## [Work order A]
According to the critique of Harris's argument below, why does it matter that a measure of well-being be a scalar? Answer in one to three sentences.
## [Work order B]
The critique of Harris's argument below names several physiological factors that might be associated with different kinds of reported well-being in a single individual. List all of them.
## [Work order C]
Write the next paragraph of the critique of Harris's moral-landscape argument below, picking up after its final sentence.

++++ Provided passage ++++

I will not be disputing the premises in Harris’s “central argument” in his “public challenge” announcement, nor do I have have to prove that his conclusion is false (though it probably is). The key indefensible bit in his “argument” is the “Therefore” bit and I only need show his conclusion that “questions of morality and values must have right and wrong answers that fall within the purview of science (in principle, if not in practice)” is not necessarily true – ie that “In principle (and probably also in practice), questions of morality and values may conceivably fail to have right and wrong answers that fall within the purview of science”.
But first, with regard to the specific sub-theses that Sam would like to see demolished, let me make the following comments:
(1) A state of “worst possible misery” is not actually something that has been shown to exist (in fact it is exactly as problematic as finding a state of maximal total well-being discussed below), and in any case a state of arbitrarily severe misery is plausibly better in some consistent moral view than one of semi-conscious happiness in which all of the individual’s personal dignity is lost.
(2)&(4) A science of morality can be a perfectly valid branch of psychology in which the objective is to predict what humans in any particular context will judge to be morally correct, but it will not itself determine that moral correctness and may well predict disagreements. Science can also help people make moral (and medical) decisions by predicting outcomes, but the actual decisions often involve trade-offs where the choices made by different people in essentially the same context may well be completely different. What science does not do is tell us which choice to make, with regard to either “health” or morality.
(3) Finally, and most importantly, the “landscape” model is wrong (because it implies the existence of a single real-valued objective function for which there is neither any reason in principle nor any convincing evidence), and useless (because even if there was one the possibility of widely separated local maxima makes it impossible to be sure of having a unique answer to every question).
With regard to the first point, even for a single individual there are various chemical concentrations, neuronal excitation levels, and connectivity parameters, or whatever, that might be associated with different kinds of reported well-being, possibly in conflict with one another and with no known way of “best” weighting them to provide a single scalar ordered measure of “well being” nor any reason for such a “best” weighting to actually exist. (And it is important for it to be a scalar since something with many components cannot necessarily be ordered!). But even if there were some single measure of the well-being of an individual, the issue of how to weight the relative importances of different people and potential people over all of time and space would also defeat the project of maximizing “total” well-being. Amazingly Harris doesn’t seem to understand the difference between questions like these which really don’t necessarily have an answer with ones such as “How many birds are in flight over the earth right now?” which do have an answer but one that is essentially impossible for us to determine.

++++ Supplied entries ++++

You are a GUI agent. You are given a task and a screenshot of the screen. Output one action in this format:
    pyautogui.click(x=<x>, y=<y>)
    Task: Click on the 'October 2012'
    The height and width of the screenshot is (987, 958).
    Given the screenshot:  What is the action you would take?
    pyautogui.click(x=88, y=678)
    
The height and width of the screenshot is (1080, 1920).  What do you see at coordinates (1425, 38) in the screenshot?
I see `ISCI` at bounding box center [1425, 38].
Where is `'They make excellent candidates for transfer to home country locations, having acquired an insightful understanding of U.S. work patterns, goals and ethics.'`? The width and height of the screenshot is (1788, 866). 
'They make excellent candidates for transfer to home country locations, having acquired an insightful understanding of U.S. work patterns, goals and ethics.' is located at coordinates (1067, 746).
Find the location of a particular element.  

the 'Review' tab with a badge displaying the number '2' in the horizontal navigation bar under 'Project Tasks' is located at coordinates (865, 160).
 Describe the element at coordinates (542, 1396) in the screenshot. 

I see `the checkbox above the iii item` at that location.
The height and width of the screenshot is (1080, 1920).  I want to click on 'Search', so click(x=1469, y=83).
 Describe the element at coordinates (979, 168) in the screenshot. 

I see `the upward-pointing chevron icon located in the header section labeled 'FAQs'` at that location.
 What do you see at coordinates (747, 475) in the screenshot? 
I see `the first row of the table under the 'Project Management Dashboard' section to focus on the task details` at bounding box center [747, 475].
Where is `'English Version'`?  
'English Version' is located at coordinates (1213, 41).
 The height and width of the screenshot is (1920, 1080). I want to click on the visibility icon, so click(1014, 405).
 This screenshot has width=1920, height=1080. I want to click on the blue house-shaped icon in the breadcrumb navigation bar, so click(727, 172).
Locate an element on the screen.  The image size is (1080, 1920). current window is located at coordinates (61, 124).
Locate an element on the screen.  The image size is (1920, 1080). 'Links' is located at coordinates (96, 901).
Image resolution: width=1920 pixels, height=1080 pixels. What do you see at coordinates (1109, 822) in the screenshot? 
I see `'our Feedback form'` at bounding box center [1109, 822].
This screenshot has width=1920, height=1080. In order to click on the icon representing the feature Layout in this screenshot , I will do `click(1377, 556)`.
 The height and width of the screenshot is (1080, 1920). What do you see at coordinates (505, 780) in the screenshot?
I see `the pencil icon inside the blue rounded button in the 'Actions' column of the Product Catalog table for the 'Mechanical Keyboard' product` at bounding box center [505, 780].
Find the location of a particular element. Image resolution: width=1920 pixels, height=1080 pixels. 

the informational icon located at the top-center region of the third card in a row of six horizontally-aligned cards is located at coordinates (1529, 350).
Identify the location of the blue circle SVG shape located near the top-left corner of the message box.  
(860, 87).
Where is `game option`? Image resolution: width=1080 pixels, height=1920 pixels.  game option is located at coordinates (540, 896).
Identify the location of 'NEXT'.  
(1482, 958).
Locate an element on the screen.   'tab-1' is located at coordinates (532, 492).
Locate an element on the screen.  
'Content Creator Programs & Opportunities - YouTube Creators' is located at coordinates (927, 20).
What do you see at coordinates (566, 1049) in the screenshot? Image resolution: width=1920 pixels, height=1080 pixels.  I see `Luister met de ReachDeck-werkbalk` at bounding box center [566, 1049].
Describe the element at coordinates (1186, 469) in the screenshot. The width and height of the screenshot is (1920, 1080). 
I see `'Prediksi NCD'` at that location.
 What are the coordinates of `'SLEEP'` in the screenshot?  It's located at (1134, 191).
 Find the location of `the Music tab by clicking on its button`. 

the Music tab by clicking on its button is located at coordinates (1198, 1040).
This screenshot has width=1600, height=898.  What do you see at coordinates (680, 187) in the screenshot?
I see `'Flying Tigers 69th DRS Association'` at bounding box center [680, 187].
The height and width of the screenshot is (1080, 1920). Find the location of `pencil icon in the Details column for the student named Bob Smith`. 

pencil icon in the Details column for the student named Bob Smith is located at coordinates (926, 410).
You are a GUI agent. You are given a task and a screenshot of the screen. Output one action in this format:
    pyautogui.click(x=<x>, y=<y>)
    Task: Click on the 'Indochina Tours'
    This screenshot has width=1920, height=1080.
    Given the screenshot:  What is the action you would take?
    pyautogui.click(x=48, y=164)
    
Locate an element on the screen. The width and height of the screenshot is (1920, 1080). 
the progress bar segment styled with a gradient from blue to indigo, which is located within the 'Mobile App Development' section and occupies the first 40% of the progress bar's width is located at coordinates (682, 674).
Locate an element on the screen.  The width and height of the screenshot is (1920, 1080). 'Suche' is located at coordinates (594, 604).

++++

## [Task response A]
It matters because something with many components cannot necessarily be ordered. Without a single scalar measure, there is no guaranteed way to rank states of well-being as better or worse.

## [Task response B]
- Chemical concentrations
- Neuronal excitation levels
- Connectivity parameters

## [Task response C]
On the second point, in the unlikely event that there really was a real-valued (ie ordered) measure of total well-being for us to take as the “Objective Function” to be maximized, then the mental model of a “landscape” (over a multi-dimensional state space) could be realistic, but even then the question of what to do in any given context would not necessarily ever be answerable. This is not just a matter of technical detail or computational difficulty but inherent in the general structure of the problem. There may well be states of equal total well-being achieved in completely different ways, or we may be near a lesser “peak” with no route to the higher one other than by descending through a land of great pain and peril.
But, getting back to my main objective, dealing with those four canards was not a complete waste of words because if you understood what I was saying, then from where we stand now it is quite conceivable that no matter how much we learn we will never be able to decide moral questions by appeal to science (or to anything else for that matter!)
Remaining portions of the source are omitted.